Assigned task -> Please restate, word for word, the lines below that begin at the one with "This screenshot has width=851, height=668." and end at the one with "Task: Bookmark this page with the star icon". Leave out all other lines.

Records to process ->
┌────────
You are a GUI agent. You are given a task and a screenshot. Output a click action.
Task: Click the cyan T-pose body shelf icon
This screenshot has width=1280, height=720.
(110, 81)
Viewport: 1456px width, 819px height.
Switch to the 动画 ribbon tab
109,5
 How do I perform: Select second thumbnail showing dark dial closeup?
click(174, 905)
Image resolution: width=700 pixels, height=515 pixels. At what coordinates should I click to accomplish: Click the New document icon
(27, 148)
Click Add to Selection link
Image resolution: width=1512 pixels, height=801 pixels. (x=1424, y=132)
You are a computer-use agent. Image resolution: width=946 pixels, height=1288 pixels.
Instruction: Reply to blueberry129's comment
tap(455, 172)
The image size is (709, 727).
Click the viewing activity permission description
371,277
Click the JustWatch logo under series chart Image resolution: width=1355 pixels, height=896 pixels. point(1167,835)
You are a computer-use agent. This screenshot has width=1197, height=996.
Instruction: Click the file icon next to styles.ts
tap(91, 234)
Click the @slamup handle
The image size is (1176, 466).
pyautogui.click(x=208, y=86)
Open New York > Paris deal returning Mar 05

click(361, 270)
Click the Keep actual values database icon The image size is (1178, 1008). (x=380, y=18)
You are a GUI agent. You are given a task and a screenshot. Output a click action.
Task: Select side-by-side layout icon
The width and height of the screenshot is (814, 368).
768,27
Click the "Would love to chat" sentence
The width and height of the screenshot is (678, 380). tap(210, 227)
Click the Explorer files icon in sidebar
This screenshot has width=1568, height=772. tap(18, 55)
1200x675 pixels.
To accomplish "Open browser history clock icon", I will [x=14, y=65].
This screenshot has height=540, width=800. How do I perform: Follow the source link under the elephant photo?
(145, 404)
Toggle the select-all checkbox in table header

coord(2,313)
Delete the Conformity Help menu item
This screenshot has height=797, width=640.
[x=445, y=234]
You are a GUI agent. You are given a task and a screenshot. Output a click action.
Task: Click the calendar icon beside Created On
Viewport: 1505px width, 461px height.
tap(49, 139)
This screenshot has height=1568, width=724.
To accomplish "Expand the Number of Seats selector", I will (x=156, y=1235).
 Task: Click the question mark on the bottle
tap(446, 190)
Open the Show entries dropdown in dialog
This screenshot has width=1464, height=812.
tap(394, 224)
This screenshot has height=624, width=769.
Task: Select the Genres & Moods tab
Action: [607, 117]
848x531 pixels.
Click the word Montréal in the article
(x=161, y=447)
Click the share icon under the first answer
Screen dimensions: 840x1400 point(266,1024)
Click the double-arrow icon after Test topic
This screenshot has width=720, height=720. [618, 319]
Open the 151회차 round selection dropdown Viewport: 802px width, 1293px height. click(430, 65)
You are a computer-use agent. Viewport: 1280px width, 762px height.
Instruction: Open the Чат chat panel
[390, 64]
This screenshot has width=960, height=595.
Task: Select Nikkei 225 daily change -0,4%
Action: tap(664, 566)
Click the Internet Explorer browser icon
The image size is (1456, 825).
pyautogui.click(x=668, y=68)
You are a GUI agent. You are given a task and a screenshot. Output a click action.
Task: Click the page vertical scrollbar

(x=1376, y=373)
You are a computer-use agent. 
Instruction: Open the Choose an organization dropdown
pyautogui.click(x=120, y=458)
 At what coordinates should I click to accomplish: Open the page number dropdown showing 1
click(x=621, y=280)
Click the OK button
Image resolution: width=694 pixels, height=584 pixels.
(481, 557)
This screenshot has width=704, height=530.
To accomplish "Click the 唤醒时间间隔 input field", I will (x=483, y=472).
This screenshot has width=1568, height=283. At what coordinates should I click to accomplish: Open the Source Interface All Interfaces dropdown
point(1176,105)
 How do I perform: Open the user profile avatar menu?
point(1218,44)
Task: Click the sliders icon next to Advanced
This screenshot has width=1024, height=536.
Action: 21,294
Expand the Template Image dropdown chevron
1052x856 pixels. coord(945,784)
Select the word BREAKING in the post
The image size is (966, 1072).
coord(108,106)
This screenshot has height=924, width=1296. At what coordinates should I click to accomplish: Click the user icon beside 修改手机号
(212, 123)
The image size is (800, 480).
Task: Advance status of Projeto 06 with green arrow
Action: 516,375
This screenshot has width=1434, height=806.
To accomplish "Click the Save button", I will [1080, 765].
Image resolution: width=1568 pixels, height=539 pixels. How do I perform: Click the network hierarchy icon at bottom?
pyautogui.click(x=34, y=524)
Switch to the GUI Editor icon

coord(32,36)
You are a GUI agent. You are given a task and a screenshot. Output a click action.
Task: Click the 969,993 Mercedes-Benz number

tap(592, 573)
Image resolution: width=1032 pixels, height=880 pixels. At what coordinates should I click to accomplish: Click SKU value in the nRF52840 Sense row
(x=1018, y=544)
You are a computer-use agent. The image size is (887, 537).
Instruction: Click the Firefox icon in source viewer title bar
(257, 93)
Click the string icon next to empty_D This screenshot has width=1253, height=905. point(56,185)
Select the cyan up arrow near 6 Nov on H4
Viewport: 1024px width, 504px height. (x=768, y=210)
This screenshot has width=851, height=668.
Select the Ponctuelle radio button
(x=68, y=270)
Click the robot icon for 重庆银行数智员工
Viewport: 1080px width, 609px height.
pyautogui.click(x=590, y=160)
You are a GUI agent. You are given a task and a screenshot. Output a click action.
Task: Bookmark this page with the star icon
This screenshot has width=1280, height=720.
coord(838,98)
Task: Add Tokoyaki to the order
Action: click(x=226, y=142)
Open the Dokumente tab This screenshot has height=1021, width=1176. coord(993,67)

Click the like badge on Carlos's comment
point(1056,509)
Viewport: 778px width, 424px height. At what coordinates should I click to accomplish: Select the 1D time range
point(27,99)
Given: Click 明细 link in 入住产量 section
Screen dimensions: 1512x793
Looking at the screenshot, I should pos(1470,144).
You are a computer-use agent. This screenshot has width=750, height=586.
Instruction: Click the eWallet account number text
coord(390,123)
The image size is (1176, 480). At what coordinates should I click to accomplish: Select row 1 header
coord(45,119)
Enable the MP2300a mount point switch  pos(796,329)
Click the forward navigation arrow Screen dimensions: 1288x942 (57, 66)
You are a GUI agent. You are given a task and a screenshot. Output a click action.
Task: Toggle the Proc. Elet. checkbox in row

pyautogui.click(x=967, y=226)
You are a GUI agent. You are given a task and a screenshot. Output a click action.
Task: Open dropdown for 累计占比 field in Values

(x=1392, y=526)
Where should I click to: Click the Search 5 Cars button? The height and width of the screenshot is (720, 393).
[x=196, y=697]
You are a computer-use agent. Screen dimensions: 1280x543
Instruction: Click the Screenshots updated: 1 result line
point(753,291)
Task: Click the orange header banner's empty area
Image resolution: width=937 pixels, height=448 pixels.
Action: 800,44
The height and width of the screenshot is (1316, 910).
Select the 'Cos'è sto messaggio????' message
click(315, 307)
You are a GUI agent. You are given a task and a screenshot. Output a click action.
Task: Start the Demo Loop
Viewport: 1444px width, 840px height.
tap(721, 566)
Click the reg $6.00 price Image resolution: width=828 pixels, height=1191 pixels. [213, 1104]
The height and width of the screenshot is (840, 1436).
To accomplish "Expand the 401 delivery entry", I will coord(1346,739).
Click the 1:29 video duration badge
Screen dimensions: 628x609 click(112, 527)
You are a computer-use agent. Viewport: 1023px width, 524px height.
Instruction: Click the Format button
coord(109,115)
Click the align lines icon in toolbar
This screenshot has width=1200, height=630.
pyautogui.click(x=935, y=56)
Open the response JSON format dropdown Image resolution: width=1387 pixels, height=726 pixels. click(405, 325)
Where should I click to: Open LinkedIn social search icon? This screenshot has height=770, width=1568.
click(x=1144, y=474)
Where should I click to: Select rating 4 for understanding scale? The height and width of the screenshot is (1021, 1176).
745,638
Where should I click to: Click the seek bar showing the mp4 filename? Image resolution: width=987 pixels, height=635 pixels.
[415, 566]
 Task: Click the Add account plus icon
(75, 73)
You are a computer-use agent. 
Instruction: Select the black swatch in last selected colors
└────────
Answer below ->
This screenshot has width=851, height=668.
Select the Ponctuelle radio button
(x=68, y=270)
Click the robot icon for 重庆银行数智员工
Viewport: 1080px width, 609px height.
pyautogui.click(x=590, y=160)
You are a GUI agent. You are given a task and a screenshot. Output a click action.
Task: Bookmark this page with the star icon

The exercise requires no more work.